Poiché si tratta di un ambito nel quale ho una certa expertise ma molti dei miei lettori no, farò un NON brevissimo riassunto.
Tutti ricordiamo la pubblicità dell’alone viola, un incubo che ha segnato il racconto dell’HIV in Italia. Uno spot che diceva in buona sostanza che tutti possono rimanere contagiati, e che nulla può permetterti di escludere questa circostanza (nota statistica: la quasi totalità dei nuovi contagi avviene per via sessuale e il 50% è tra eterosessuali).
Dalla metà degli anni ‘90 del secolo scorso, però, l’incredibile avanzamento scientifico portato dalla ricerca sull’HIV ha generato classi di farmaci mai visti prima capaci di cambiare non solo la storia naturale di quell’infezione ma la storia delle nostre società.
Nei primi anni ‘90, si è ipotizzato che una terapia combinata fra farmaci antivirali con meccanismi diversi d’azione fosse in grado di fermare stabilmente la replicazione di HIV, senza dar luogo a resistenze ai singoli farmaci: intorno al 1995 la “HAART” (Highly Active Antiretroviral Therapy) diventa la strategia per affrontare l’HIV, con un successo immediato.
In breve, ci si è accorti che questi farmaci non solo fermavano la replicazione virale, erano addirittura in grado di “prendere per i piedi” pazienti oramai in AIDS e restituirli alla vita di ogni giorno.
Ancora qualche anno e gli studi hanno iniziato a indicare che la sopravvivenza attesa per le persone con HIV in terapia efficace poteva essere simile a quella dei “sani” (sani che dopo i 60 anni praticamente non esistono).

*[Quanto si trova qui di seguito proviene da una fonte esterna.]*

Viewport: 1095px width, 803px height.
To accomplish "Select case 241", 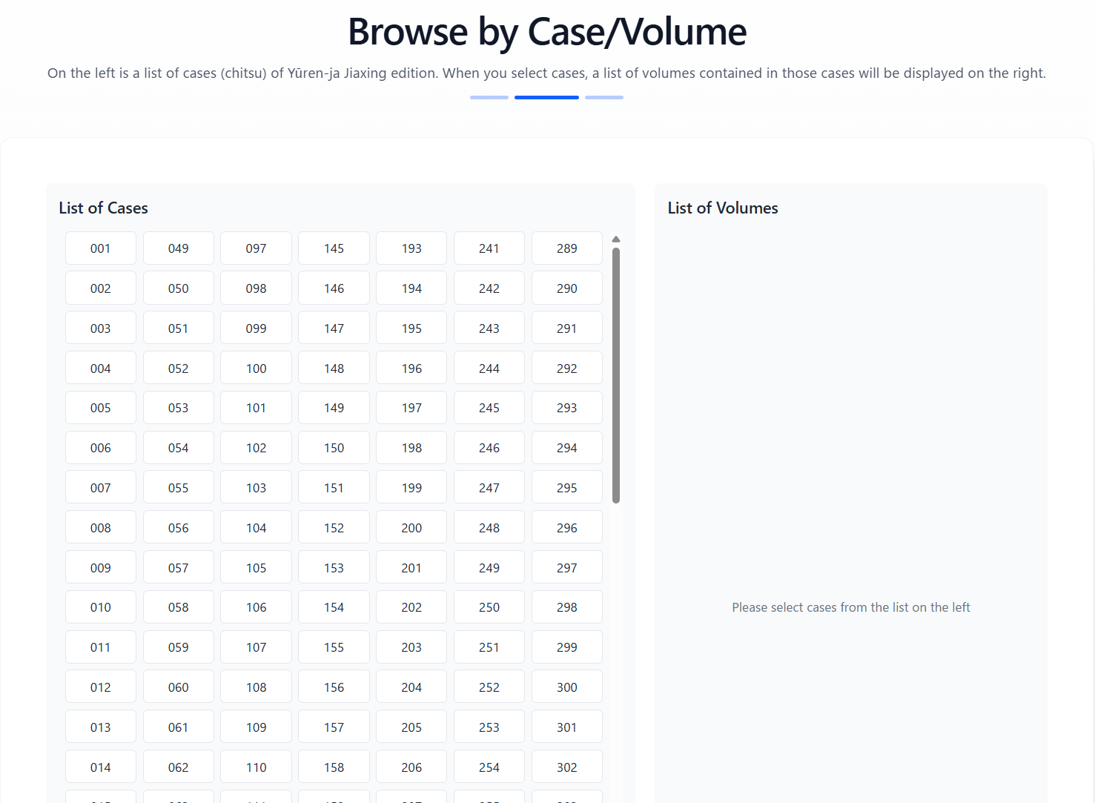I will (489, 248).
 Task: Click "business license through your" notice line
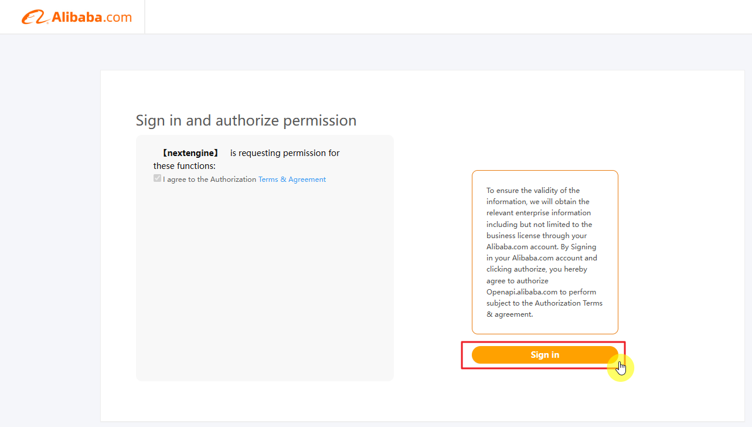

Infine, il botto: la terapia efficace, quella che rende il virus non rilevabile ai test, garantisce l’impossibilità di contagiare altre persone, le persone che vivono con HIV possono avere così una normale vita affettiva e sessuale e generare figli senza rischi.
Nasce così, nel 2016, dopo che la ricerca medica ha scritto una storia di successo incredibile, l’organizzazione newyorchese Prevention Access Campaign, che lancia la campagna “undetectable=untrasmittable”, il fondatore ed Executive Director di PAC, Bruce Richman diventa l’uomo immagine di questa campagna che diffonde nel mondo il messaggio che la terapia antiretrovirale efficace, quella che rende HIV non rilevabile ai test, garantisce l’impossibilità di contagiare altre persone: le persone che vivono con HIV possono avere così una normale vita affettiva e sessuale, fino addirittura a generare figli senza rischi di trasmissione verticale, e fino alla possibilità di allattare.
Dopo decenni di stigma, i farmaci hanno cambiato radicalmente la storia dell’HIV e l’organizzazione guidata dal caro Bruce ha compiuto autentici miracoli nel cambiare il suo racconto: oggi “undetectable=untrasmittable” è affermato dall’OMS, dalle autorità sanitarie in tutto il mondo, in giurisprudenza… se non è una storia di successo questa, se non è una storia che racconta come la comunicazione è importante nelle nostre società, non so cos’altro possa esserlo.